TASK GOAL ::
From the line that holds "Screen dimensions: 800x1090" to the last line of the data, copy everything exactly; leave out all the rest.

MATERIAL PROVIDED ::

====================

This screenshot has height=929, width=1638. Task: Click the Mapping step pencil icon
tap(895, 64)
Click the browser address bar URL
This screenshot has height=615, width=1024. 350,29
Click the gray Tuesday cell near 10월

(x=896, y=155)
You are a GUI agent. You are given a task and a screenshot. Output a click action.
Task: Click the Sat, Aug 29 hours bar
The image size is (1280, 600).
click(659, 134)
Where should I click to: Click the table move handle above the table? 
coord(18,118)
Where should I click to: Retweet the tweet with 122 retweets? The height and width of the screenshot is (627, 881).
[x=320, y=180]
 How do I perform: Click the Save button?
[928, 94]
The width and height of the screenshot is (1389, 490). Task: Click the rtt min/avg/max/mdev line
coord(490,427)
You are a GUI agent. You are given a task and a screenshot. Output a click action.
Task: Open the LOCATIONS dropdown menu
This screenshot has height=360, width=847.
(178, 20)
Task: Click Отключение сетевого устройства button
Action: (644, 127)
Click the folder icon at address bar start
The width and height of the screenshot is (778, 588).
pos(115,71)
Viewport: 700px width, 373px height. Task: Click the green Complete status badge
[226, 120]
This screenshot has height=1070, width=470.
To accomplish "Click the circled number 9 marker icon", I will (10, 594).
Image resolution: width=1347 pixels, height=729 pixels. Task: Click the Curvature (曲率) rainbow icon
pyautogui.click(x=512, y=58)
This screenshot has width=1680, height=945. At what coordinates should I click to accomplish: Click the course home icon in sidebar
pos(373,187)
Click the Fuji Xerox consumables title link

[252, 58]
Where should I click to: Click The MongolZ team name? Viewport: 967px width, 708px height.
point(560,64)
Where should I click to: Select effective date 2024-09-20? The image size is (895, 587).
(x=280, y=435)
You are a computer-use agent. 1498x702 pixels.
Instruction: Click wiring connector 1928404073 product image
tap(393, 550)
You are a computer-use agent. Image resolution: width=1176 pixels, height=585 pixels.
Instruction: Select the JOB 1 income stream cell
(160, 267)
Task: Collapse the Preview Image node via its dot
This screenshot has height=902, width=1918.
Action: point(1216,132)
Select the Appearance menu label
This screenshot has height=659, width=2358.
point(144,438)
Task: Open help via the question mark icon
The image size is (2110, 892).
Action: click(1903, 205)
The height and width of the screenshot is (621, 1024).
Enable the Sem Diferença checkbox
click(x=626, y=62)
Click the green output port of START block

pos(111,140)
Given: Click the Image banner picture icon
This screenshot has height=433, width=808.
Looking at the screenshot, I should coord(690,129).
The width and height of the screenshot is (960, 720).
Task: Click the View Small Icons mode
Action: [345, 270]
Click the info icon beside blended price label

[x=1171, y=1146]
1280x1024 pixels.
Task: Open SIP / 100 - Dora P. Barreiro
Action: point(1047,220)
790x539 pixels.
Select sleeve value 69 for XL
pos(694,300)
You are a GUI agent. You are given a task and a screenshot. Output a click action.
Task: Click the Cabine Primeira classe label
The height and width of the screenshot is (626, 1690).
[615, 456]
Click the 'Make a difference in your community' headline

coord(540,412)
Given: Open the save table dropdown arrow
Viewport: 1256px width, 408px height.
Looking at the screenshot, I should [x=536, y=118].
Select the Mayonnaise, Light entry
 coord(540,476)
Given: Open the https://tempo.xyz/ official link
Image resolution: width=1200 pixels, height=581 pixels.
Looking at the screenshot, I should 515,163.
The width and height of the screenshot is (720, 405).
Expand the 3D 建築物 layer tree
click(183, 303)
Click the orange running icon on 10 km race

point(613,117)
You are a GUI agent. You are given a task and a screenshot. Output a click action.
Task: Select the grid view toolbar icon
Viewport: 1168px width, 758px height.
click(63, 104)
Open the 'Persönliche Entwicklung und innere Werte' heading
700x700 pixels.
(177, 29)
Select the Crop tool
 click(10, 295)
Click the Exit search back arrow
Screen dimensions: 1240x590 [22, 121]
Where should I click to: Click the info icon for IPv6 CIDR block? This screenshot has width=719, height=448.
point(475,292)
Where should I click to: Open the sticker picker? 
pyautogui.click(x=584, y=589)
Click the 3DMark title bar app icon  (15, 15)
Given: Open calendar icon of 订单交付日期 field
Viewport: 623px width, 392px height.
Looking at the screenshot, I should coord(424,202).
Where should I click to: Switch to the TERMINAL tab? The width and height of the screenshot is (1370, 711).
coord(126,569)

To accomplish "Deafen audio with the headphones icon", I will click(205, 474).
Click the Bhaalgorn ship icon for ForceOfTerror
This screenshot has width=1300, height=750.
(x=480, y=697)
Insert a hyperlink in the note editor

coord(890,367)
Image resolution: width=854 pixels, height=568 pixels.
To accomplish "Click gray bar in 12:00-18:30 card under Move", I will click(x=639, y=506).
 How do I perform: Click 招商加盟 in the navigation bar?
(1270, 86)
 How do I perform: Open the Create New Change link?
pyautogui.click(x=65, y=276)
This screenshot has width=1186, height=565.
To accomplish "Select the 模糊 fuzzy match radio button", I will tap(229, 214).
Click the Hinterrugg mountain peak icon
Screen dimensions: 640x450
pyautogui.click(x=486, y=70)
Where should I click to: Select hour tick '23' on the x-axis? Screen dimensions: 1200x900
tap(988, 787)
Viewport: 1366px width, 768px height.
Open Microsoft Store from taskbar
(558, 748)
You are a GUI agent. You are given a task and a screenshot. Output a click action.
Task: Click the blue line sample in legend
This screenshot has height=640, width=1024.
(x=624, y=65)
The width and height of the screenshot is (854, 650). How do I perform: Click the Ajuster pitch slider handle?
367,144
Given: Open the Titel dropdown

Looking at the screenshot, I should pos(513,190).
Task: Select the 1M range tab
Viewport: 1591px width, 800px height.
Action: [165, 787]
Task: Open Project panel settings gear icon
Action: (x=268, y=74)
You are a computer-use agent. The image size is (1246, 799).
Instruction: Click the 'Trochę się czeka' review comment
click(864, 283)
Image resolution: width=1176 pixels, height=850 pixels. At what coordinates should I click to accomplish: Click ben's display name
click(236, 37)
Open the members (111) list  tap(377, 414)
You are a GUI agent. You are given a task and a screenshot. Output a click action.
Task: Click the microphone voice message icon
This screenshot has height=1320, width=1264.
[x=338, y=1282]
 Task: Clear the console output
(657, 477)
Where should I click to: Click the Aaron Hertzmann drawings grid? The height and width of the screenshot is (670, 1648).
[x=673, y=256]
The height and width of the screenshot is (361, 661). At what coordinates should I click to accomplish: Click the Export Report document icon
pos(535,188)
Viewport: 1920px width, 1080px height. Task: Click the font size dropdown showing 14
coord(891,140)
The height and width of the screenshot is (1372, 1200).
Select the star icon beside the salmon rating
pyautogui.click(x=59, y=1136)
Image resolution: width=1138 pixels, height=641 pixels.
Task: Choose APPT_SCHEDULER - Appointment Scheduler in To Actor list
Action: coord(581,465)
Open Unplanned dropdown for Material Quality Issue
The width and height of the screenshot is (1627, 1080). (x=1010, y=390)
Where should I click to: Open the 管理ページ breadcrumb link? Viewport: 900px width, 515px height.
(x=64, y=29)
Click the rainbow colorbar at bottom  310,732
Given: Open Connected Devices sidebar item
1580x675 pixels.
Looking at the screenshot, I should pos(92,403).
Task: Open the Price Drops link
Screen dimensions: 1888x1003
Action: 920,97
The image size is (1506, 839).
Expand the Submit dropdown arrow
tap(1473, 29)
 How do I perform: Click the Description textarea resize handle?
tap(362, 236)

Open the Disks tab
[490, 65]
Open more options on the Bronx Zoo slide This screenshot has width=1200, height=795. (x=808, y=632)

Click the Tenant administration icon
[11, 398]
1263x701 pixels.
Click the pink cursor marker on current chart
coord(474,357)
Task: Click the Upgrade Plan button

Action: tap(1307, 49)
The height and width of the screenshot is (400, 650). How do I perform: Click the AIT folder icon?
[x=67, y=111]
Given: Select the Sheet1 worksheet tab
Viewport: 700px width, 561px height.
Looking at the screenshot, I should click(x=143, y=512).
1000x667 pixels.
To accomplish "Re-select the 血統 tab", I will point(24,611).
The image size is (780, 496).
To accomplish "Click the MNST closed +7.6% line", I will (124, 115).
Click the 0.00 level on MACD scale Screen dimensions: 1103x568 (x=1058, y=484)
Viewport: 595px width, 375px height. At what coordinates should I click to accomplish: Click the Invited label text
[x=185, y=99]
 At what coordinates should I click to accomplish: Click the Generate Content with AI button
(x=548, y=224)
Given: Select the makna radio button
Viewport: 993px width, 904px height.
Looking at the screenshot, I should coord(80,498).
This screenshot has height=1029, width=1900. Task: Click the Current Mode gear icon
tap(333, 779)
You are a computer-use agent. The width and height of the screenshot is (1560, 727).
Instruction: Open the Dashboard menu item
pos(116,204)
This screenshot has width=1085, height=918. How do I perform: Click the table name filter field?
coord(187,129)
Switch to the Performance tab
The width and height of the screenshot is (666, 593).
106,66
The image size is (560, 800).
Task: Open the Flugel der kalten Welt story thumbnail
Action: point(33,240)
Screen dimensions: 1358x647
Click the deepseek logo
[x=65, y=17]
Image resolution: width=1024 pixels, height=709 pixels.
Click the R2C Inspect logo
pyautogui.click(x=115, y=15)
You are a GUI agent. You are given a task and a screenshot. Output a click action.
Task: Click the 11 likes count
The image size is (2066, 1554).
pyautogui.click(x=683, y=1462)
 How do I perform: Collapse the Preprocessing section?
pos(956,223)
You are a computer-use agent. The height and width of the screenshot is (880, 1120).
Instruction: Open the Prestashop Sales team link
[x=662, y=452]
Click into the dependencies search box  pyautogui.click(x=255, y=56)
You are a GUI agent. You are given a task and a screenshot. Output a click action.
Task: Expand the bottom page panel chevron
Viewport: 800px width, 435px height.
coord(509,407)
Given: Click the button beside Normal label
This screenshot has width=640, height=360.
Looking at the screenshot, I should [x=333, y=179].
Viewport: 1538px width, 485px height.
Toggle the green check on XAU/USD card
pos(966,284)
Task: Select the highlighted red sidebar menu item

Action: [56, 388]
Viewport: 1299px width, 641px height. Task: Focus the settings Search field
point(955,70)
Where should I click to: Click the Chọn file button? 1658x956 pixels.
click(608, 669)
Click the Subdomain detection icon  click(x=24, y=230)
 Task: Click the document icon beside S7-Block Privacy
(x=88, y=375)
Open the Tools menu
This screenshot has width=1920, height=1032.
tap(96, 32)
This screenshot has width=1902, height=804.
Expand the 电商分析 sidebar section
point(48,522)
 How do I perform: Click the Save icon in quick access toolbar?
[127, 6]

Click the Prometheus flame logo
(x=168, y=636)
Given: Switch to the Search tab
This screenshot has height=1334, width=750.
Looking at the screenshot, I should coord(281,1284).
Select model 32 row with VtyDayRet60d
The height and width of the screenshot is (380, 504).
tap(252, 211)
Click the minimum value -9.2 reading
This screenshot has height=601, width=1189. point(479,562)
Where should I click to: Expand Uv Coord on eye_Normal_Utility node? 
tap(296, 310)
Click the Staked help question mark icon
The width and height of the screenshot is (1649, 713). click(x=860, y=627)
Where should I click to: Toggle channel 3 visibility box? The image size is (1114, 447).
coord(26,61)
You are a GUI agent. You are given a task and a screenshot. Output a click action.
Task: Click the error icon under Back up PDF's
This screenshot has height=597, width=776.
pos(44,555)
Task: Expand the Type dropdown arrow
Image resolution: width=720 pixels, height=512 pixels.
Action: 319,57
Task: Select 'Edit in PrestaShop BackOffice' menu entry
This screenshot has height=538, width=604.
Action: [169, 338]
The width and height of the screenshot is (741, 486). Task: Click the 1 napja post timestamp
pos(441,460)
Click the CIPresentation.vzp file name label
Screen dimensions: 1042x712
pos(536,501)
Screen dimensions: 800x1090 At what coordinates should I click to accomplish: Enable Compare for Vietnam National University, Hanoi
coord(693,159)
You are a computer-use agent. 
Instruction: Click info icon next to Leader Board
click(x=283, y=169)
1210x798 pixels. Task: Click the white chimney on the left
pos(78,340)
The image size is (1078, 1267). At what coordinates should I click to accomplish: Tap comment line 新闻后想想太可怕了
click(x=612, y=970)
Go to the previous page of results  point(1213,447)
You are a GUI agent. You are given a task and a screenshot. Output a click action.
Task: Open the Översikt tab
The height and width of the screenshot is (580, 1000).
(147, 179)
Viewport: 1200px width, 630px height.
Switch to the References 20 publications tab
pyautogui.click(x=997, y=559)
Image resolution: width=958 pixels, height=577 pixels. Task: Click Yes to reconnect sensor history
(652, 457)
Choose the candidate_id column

====================

PROBLEM SOLUTION ::
Screen dimensions: 800x1090 At what coordinates should I click to accomplish: Enable Compare for Vietnam National University, Hanoi
coord(693,159)
You are a computer-use agent. 
Instruction: Click info icon next to Leader Board
click(x=283, y=169)
1210x798 pixels. Task: Click the white chimney on the left
pos(78,340)
The image size is (1078, 1267). At what coordinates should I click to accomplish: Tap comment line 新闻后想想太可怕了
click(x=612, y=970)
Go to the previous page of results  point(1213,447)
You are a GUI agent. You are given a task and a screenshot. Output a click action.
Task: Open the Översikt tab
The height and width of the screenshot is (580, 1000).
(147, 179)
Viewport: 1200px width, 630px height.
Switch to the References 20 publications tab
pyautogui.click(x=997, y=559)
Image resolution: width=958 pixels, height=577 pixels. Task: Click Yes to reconnect sensor history
(652, 457)
Choose the candidate_id column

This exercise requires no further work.